- _TASK TO COMPLETE_:
Express the data as a JSON list of strings, one string per line with blank lines left out, covering only everything from the line containing "Where should I click to: Open" down to the line containing "Click the insert", both included.

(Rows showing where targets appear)
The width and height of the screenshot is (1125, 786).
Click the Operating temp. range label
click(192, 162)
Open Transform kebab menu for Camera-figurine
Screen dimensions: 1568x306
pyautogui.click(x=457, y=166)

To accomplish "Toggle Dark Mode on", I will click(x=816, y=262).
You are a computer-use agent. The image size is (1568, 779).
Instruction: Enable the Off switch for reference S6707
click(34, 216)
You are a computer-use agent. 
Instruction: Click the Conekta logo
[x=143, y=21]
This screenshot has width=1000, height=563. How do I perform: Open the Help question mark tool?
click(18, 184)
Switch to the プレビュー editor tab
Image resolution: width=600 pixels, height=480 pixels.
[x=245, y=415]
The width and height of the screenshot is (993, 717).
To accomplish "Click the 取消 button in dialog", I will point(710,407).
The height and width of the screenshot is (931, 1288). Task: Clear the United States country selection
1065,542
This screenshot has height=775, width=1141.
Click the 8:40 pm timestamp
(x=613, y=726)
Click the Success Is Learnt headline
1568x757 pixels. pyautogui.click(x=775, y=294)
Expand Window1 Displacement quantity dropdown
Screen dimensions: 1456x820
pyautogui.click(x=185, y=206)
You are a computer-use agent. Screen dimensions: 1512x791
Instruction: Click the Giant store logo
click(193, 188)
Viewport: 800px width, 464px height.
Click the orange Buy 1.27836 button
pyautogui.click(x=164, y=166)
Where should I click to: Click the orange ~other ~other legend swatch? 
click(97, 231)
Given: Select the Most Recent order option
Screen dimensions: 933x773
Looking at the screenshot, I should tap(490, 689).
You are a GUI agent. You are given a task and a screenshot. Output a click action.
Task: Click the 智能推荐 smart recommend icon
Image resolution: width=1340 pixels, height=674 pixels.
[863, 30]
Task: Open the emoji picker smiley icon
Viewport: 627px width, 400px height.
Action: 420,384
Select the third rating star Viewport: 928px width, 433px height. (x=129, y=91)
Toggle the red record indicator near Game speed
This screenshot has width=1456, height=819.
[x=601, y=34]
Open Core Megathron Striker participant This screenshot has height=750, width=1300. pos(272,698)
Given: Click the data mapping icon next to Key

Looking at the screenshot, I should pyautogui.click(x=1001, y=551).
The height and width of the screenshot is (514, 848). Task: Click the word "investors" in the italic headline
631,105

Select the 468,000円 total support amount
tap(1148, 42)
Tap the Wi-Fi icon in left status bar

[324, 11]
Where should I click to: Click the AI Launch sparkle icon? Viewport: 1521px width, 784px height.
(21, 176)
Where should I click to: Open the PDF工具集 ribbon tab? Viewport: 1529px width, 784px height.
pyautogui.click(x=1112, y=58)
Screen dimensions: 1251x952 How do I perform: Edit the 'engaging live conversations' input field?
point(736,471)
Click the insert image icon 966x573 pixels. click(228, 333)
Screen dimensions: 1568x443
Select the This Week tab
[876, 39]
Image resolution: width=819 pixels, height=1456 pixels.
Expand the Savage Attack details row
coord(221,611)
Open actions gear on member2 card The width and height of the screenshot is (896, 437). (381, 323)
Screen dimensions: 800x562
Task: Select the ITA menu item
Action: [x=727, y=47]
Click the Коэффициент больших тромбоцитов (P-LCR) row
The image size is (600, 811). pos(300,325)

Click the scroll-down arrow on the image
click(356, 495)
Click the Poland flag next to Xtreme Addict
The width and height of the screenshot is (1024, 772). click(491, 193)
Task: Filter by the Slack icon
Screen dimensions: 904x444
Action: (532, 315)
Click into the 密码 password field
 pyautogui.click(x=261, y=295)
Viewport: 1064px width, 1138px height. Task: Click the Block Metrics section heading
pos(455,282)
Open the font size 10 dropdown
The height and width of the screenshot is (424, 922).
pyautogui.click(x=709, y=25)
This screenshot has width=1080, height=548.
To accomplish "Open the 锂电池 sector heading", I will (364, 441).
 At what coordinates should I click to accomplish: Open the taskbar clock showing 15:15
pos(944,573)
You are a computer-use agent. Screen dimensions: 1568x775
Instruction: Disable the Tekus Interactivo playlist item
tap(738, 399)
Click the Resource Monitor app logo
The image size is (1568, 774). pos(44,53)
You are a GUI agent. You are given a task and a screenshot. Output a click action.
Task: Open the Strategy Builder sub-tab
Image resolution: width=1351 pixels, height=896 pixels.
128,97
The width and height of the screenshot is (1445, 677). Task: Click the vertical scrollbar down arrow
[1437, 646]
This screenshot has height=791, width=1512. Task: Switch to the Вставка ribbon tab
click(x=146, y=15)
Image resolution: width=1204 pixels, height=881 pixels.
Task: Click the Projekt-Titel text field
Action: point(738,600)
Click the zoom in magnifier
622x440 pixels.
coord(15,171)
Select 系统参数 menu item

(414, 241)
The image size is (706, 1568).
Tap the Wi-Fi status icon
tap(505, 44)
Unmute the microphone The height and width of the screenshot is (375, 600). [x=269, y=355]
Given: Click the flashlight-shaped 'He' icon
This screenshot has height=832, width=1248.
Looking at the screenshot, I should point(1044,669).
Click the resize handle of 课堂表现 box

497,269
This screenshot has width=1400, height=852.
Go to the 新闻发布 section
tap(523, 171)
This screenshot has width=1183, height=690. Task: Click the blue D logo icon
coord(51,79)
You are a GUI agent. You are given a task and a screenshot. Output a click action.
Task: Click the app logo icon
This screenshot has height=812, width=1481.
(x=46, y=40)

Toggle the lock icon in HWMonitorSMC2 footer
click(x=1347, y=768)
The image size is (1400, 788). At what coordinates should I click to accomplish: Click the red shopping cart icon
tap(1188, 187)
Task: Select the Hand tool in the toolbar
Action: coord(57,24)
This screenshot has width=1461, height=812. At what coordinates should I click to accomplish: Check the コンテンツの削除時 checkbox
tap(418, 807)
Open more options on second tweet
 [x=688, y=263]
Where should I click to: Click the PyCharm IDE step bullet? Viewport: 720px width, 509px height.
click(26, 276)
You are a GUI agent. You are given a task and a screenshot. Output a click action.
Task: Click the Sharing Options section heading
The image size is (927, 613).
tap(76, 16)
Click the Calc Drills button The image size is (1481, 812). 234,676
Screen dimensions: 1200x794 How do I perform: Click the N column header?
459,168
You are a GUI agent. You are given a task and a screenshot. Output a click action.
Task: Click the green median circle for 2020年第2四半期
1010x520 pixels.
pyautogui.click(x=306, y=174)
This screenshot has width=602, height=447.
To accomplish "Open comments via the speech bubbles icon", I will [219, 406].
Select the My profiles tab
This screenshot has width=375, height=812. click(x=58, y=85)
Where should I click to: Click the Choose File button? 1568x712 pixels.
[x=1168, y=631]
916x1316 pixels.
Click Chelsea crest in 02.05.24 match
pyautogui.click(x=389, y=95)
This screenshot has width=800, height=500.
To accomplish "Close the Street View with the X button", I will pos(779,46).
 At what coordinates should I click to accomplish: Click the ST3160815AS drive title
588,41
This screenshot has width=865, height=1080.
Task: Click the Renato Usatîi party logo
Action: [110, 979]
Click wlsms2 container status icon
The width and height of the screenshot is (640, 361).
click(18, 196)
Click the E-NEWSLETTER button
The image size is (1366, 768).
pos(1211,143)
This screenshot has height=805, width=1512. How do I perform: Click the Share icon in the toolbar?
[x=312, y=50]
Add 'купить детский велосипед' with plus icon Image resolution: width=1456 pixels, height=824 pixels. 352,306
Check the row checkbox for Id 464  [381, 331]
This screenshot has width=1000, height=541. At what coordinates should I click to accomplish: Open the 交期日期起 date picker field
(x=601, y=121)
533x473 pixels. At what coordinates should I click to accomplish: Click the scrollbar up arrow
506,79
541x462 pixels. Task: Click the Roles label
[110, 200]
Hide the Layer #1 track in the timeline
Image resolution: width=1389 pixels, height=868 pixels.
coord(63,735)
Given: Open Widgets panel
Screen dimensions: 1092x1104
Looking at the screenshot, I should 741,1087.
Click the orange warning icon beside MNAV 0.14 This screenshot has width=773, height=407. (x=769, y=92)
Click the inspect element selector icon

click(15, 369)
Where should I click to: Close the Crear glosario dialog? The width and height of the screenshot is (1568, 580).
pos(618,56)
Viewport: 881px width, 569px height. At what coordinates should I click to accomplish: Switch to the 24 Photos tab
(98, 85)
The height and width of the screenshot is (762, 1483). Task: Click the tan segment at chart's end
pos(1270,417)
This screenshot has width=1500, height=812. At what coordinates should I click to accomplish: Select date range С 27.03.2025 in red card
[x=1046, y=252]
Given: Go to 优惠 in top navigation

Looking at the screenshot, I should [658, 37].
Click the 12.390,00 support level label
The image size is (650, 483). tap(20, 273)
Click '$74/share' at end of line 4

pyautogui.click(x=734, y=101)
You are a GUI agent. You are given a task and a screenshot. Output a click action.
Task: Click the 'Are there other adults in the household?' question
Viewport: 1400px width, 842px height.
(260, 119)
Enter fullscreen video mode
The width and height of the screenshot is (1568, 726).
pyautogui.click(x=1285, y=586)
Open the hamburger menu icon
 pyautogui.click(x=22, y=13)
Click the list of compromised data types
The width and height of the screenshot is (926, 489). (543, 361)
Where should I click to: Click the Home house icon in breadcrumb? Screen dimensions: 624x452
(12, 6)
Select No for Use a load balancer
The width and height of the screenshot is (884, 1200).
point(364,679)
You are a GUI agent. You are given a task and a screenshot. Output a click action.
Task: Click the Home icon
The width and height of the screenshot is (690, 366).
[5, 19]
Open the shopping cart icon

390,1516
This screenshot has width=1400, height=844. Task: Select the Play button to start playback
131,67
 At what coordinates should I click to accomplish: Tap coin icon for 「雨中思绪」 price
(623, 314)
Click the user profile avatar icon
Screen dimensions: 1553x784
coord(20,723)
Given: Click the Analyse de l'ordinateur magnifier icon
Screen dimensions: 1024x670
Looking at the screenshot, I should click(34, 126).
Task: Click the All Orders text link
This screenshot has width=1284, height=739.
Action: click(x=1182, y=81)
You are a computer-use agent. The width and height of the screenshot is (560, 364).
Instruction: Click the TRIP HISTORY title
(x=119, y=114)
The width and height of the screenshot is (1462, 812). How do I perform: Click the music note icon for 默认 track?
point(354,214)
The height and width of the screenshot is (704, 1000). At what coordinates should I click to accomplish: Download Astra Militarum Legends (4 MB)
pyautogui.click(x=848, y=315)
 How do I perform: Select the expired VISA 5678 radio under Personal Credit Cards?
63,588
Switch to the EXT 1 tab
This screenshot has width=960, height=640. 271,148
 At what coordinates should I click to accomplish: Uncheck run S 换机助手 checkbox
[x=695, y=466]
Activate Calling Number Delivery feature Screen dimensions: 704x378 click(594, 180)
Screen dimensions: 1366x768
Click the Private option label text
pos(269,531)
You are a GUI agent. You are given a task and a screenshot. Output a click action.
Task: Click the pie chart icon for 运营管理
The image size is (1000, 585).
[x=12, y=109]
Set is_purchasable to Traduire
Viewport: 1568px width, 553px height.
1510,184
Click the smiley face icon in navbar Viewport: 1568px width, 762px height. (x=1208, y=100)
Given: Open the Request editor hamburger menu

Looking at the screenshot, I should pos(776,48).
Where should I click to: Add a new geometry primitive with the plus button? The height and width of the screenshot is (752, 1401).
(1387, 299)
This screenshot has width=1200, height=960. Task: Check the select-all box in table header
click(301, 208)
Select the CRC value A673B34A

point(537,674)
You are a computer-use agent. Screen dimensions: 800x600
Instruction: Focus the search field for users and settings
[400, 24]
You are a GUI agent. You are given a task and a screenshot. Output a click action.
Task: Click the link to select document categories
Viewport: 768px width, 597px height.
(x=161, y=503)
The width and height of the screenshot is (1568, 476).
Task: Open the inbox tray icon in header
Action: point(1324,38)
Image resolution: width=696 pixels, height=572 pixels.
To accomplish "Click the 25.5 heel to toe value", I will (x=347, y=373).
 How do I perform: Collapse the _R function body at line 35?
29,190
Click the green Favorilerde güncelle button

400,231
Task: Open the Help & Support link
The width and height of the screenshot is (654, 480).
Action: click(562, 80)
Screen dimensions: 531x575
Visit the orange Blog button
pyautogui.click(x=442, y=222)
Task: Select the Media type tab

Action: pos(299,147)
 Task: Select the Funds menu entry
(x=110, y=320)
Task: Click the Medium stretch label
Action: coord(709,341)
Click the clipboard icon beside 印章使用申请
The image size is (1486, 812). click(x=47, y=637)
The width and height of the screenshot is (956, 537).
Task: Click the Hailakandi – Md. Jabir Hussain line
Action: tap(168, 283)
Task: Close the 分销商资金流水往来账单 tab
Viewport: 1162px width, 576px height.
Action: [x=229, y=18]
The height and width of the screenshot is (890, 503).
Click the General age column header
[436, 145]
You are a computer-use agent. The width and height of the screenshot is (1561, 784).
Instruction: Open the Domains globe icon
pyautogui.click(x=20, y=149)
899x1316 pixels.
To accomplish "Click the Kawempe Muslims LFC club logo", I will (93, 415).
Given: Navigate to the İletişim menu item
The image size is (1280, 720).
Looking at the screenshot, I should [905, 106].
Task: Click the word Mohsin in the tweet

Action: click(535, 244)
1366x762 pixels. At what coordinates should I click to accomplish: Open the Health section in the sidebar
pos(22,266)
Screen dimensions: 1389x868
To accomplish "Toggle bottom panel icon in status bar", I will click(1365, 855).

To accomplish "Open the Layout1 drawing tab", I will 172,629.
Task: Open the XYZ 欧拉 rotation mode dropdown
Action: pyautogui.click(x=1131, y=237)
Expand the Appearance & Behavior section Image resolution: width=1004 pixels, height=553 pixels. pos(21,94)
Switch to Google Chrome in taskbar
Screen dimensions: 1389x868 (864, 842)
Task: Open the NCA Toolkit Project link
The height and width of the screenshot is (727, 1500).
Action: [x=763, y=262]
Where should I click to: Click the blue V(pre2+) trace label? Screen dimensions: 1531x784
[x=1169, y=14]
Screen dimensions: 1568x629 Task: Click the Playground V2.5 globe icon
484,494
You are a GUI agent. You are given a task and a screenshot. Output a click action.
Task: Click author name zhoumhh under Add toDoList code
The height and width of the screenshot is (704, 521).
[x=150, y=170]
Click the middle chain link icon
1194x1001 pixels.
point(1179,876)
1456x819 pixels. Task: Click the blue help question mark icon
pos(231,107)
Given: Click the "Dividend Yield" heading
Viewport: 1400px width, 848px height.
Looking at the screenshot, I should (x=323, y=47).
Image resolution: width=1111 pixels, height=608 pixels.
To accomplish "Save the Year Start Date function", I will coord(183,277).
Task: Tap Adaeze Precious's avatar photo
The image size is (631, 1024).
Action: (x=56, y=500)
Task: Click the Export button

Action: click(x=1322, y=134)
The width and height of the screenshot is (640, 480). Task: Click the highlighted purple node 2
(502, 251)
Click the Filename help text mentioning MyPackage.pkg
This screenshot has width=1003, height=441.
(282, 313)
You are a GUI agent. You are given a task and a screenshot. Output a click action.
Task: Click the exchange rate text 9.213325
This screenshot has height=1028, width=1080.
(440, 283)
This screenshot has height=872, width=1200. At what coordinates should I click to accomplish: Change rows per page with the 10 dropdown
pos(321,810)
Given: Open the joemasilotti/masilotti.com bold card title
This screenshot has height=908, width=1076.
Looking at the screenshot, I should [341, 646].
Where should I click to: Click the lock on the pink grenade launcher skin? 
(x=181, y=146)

- _EXPECTED ANSWER_:
[
  "Where should I click to: Open the PDF工具集 ribbon tab? Viewport: 1529px width, 784px height.",
  "pyautogui.click(x=1112, y=58)",
  "Screen dimensions: 1251x952 How do I perform: Edit the 'engaging live conversations' input field?",
  "point(736,471)",
  "Click the insert image icon 966x573 pixels. click(228, 333)"
]